In the study, shock waves were administered at specific time points: before ischemia, immediately after ischemia, and 24 hours following ischemic insult. The researchers evaluated various factors to assess the treatment effects, including flap survival, vascular perfusion (blood flow), vessel number, protein expression, and vascular endothelial growth factor receptor 2 (VEGFR2) expression.
The results revealed significant improvements in flap perfusion, microvessel number, and overall survival in the groups treated with ESWT, regardless of the timing of treatment (before or after ischemia). The treated groups exhibited reduced flap contraction and necrosis, indicating enhanced tissue viability. Moreover, the expression of VEGFR2, a protein associated with angiogenesis (the formation of new blood vessels), was upregulated in response to ESWT, suggesting a mechanism for promoting blood vessel growth.

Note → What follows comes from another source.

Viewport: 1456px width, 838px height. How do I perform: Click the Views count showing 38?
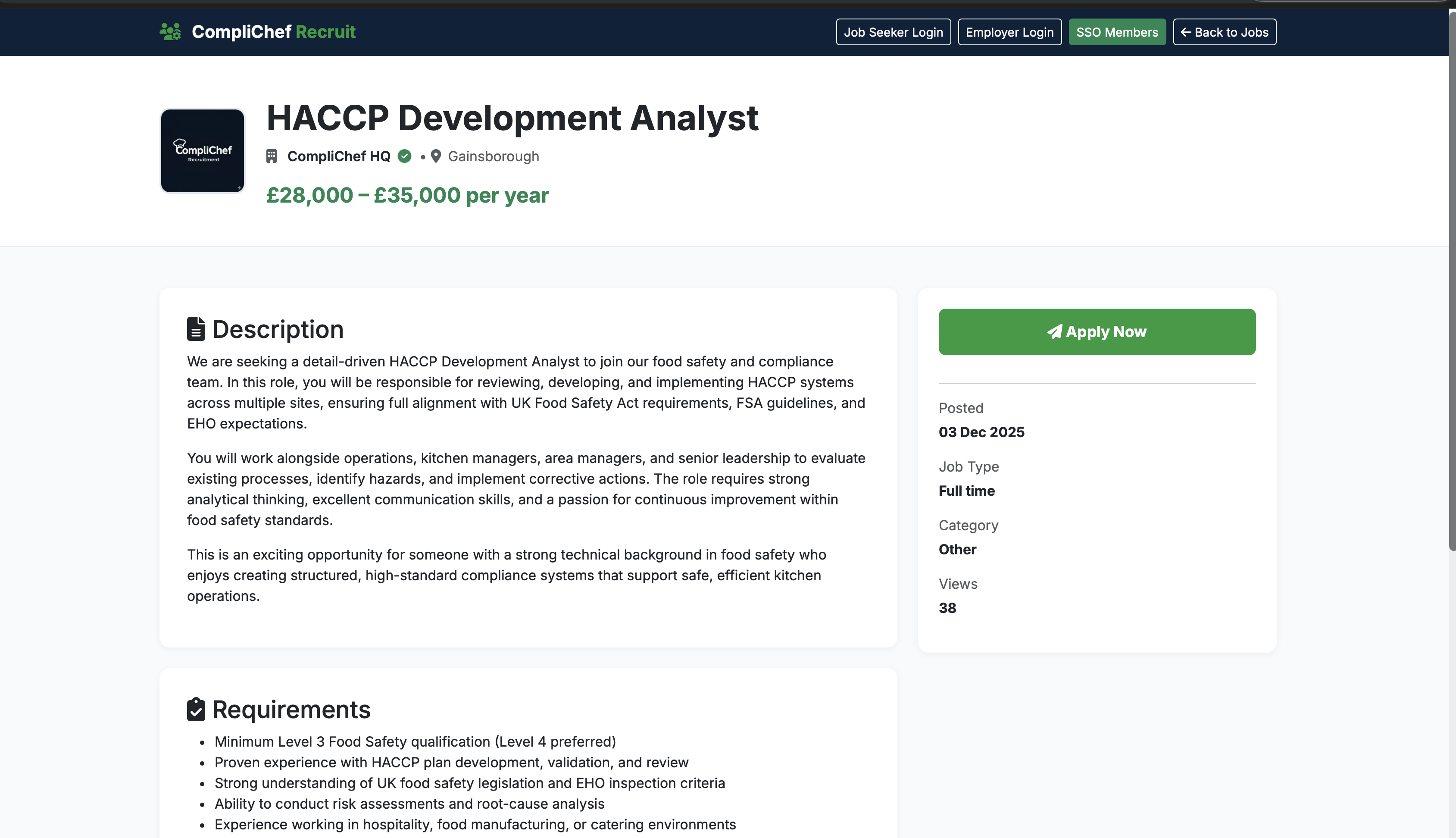pyautogui.click(x=947, y=608)
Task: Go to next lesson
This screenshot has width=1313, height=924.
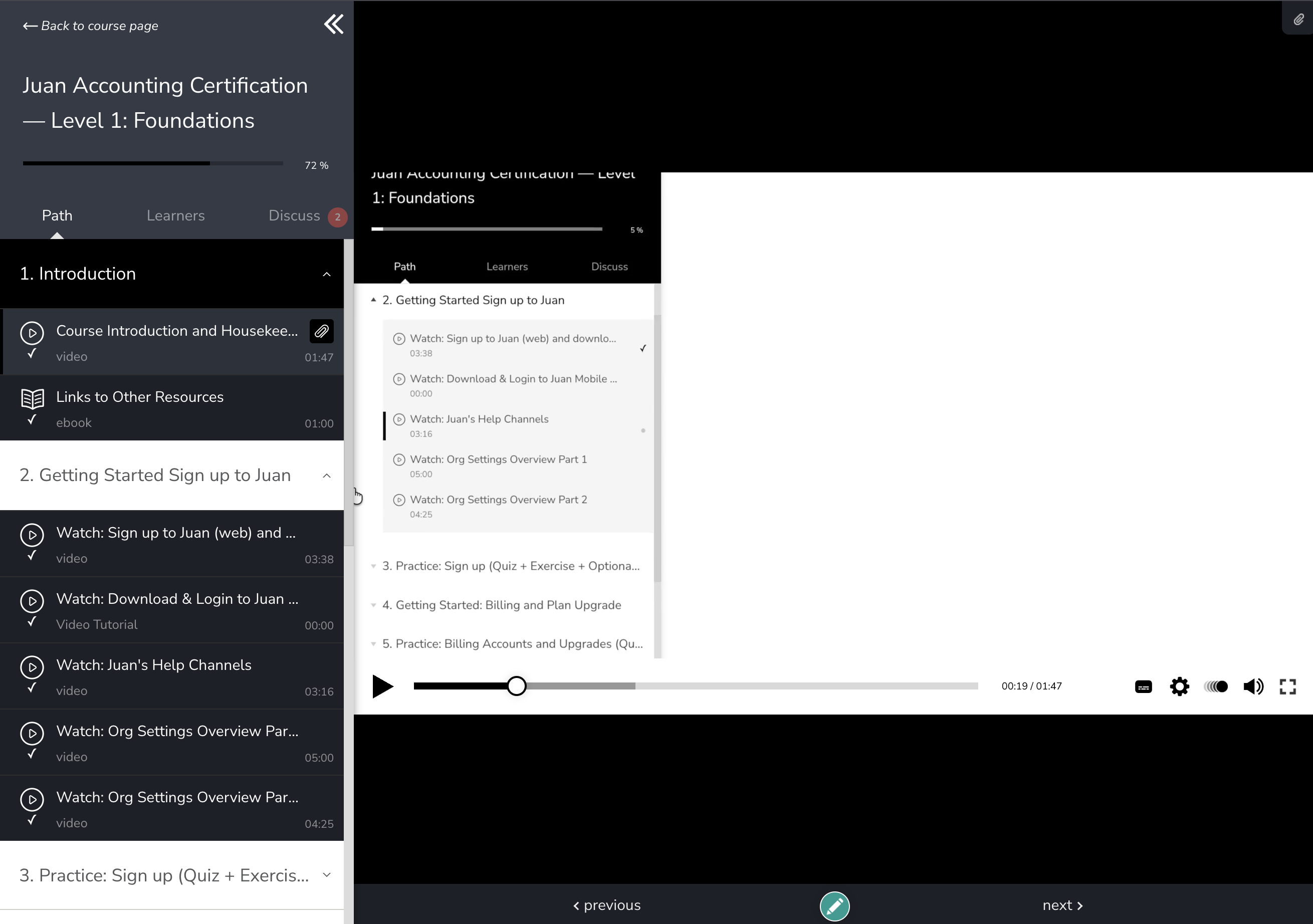Action: tap(1062, 905)
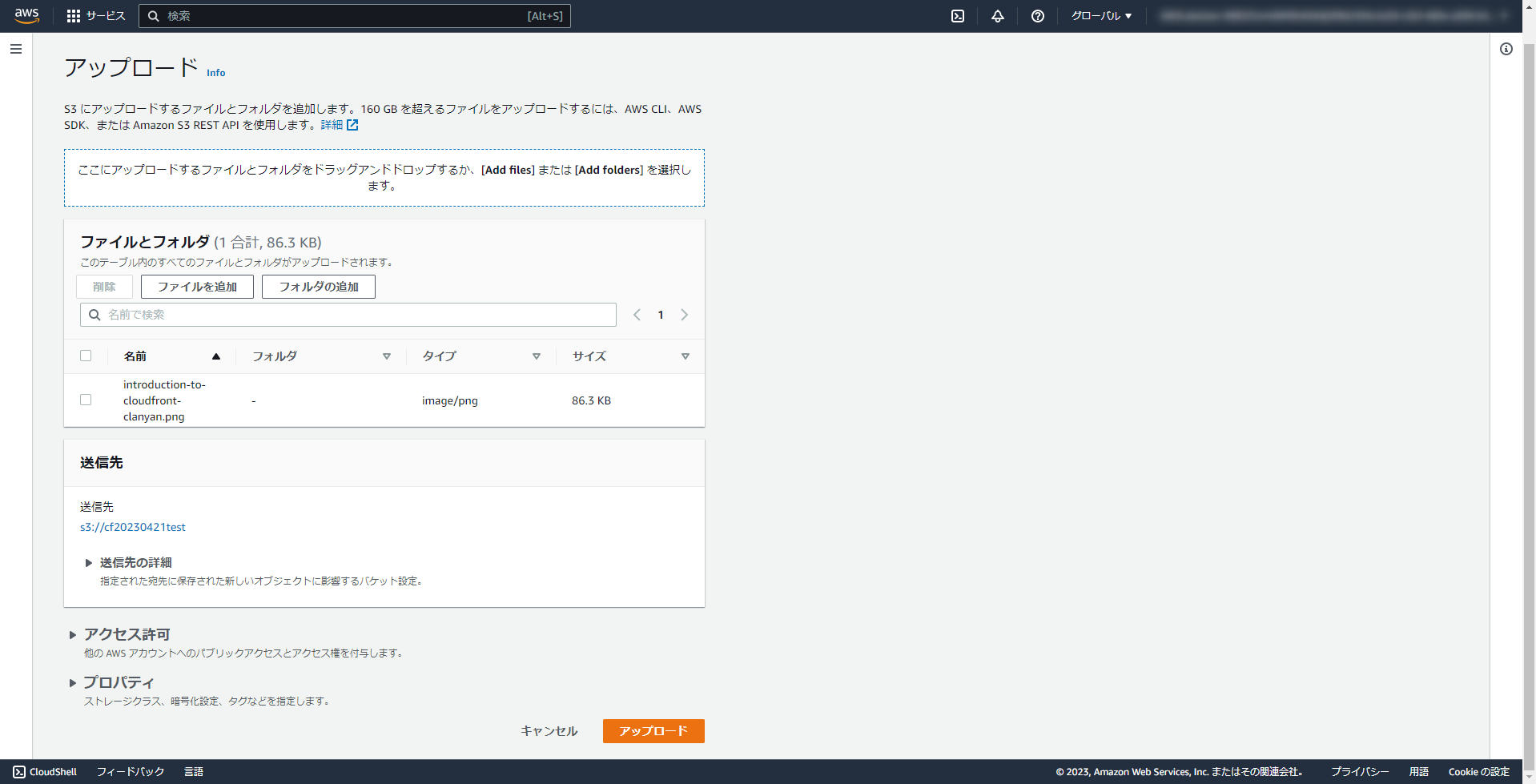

Overall, the findings demonstrate that shockwave therapy, both as a preconditioning measure and post-ischemic treatment, enhances skin flap survival by stimulating neovascularization (formation of new blood vessels) and triggering early upregulation of growth factors related to angiogenesis. These results shed light on the potential benefits of shockwave therapy in promoting tissue healing and restoring blood flow, offering promising prospects for improving outcomes in skin and aesthetic indications.